# [Tasks for this exercise]
(a) Duplicate the passage of the workshop notes on e-Supervision from "We can define" to "still use typewritters.".
(b) Answer these questions using the workshop notes on e-Supervision:
(i) In which city was the workshop held?
(ii) In the adaptation phase, how is the cost of using a new technology characterized?
(iii) Which stage of technology adoption is called the most important?

# [Quoted passage]
Notes from the workshop on Doctoral education and e-Supervision, organized by the Catalan Association of Public Universities (ACUP), the International Association of Universities (IAU), the Open University of Catalonia (UOC) and the Kenyatta University (KU) within the project Personal Learning Environment (PLE)-PhD project financed through the IAU LEADHER programme, and held in Barcelona, Spain, in October 31, 2013. More notes on this event: plephd.

Ismael Peña-López, lecturer and researcher, Universitat Oberta de Catalunya (UOC)
e-Supervision: framing the debate

We can define four stages in technology adoption:

  1. During appropriation people get to know what new technologies are out there, they learn how to use them, they master them… but not necessarily use them or use them in a specific environment and for a specific purpose. E.g. learn that text editors exist, learn how to use them, but still use typewritters.
  2. In the adaptation phase, old technologies are replaced by the new ones, but just to perform exactly the same tasks, routines, processes. E.g. typewritters are thrown away, but text editors are used to type the very same letters. The cost of using a new technology is clearly here an expenditure, as no major benefits appear.
  3. Improvement happens when benefits begin to overrun the cost of using new technologies. Here, costs are investments that pay back in the medium and long term. E.g. text editors are used intensively allowing for thorough edition (copying, pasting, formatting, etc.), tracking changes and versions, passing documents along (by e-mail, that is, another concurring technology) so that they can be commented, reedited, etc.
  4. Last, and most important, transformation implies that the whole process is though (almost) from scratch, deploying the full potential of new technologies to redesign processes and tasks. E.g. documents begin not with an original from a single person, but collaborative tools come in place (like wikis, pads or the like) where everyone can contribute at the same time, with no need for centralization, no need for preset structures, etc.

e-Supervision can be described in this framework. Thus, there is not a single definition of what e-Supervision is, but a continuum of definitions as e-Supervision itself evolves from adaptation to improvement, and from improvement to transformation (and including a phase 0 of adoption, which is by the way most needed).

# [Data]

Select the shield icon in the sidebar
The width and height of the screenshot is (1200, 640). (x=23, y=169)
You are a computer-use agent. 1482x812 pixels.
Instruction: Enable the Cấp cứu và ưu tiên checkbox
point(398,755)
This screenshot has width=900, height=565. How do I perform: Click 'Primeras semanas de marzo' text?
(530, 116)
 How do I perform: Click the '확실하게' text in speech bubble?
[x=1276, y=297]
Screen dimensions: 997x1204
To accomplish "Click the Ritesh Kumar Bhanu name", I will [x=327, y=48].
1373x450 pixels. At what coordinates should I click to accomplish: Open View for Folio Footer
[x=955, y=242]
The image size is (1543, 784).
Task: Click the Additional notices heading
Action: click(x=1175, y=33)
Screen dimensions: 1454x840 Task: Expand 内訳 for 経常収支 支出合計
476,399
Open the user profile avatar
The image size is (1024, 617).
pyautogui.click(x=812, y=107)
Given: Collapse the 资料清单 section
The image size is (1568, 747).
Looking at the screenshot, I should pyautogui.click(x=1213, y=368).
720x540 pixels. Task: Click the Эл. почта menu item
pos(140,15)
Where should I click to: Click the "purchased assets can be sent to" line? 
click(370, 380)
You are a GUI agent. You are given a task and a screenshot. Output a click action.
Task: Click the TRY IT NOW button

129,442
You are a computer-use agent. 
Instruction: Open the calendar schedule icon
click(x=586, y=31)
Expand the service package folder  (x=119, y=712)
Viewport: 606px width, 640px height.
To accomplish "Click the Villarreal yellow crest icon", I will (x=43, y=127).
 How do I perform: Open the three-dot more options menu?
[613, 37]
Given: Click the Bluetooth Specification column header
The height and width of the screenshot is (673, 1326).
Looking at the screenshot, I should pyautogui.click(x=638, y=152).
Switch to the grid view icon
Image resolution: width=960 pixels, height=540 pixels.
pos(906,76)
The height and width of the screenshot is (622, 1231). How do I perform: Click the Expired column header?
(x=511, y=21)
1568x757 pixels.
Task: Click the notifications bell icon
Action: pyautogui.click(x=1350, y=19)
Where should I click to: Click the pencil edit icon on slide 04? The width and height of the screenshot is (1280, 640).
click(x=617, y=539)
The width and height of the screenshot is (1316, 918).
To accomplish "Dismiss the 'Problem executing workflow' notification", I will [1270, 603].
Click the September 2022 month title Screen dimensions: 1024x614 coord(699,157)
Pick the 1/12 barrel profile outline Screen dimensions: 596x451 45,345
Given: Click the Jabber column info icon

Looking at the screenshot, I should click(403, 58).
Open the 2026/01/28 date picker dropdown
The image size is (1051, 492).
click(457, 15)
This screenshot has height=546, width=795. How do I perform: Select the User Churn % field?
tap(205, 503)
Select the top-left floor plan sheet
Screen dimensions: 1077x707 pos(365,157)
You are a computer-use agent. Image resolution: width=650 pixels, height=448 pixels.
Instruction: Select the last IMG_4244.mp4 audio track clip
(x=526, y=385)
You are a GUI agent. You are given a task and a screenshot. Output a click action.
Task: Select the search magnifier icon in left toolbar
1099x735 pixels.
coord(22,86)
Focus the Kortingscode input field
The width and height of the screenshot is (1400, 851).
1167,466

# [Worked answers]
(a)
We can define four stages in technology adoption:

  1. During appropriation people get to know what new technologies are out there, they learn how to use them, they master them… but not necessarily use them or use them in a specific environment and for a specific purpose. E.g. learn that text editors exist, learn how to use them, but still use typewritters.

(b)
(i) Barcelona, Spain.
(ii) As an expenditure.
(iii) Transformation.